• ENTRIES PROVIDED:
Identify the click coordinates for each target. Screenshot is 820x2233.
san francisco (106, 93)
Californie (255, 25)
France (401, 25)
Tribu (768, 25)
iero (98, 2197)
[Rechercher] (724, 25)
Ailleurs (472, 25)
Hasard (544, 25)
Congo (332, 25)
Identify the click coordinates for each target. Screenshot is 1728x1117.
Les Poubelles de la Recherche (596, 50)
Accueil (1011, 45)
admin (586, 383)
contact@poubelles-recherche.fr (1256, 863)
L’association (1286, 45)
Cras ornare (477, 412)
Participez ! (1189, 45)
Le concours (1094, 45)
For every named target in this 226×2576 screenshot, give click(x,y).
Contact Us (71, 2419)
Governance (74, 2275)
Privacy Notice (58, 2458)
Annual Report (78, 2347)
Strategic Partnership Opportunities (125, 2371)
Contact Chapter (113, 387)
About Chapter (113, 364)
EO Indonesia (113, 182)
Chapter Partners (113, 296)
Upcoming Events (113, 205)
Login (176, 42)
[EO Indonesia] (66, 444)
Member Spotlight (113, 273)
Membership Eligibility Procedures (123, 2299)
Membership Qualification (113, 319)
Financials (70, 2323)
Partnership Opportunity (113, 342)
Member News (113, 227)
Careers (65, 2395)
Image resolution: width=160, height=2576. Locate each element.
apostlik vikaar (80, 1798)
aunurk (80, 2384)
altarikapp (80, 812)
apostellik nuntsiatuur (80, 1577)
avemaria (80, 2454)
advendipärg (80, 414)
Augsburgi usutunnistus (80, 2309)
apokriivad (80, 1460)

• TASK DETAILS:
Reproduce the listing shown above in its entirety, exactly.

• REPLY:
Identify the click coordinates for each target. Screenshot is 820x2233.
san francisco (106, 93)
Californie (255, 25)
France (401, 25)
Tribu (768, 25)
iero (98, 2197)
[Rechercher] (724, 25)
Ailleurs (472, 25)
Hasard (544, 25)
Congo (332, 25)
Identify the click coordinates for each target. Screenshot is 1728x1117.
Les Poubelles de la Recherche (596, 50)
Accueil (1011, 45)
admin (586, 383)
contact@poubelles-recherche.fr (1256, 863)
L’association (1286, 45)
Cras ornare (477, 412)
Participez ! (1189, 45)
Le concours (1094, 45)
For every named target in this 226×2576 screenshot, give click(x,y).
Contact Us (71, 2419)
Governance (74, 2275)
Privacy Notice (58, 2458)
Annual Report (78, 2347)
Strategic Partnership Opportunities (125, 2371)
Contact Chapter (113, 387)
About Chapter (113, 364)
EO Indonesia (113, 182)
Chapter Partners (113, 296)
Upcoming Events (113, 205)
Login (176, 42)
[EO Indonesia] (66, 444)
Member Spotlight (113, 273)
Membership Eligibility Procedures (123, 2299)
Membership Qualification (113, 319)
Financials (70, 2323)
Partnership Opportunity (113, 342)
Member News (113, 227)
Careers (65, 2395)
Image resolution: width=160, height=2576. Locate each element.
apostlik vikaar (80, 1798)
aunurk (80, 2384)
altarikapp (80, 812)
apostellik nuntsiatuur (80, 1577)
avemaria (80, 2454)
advendipärg (80, 414)
Augsburgi usutunnistus (80, 2309)
apokriivad (80, 1460)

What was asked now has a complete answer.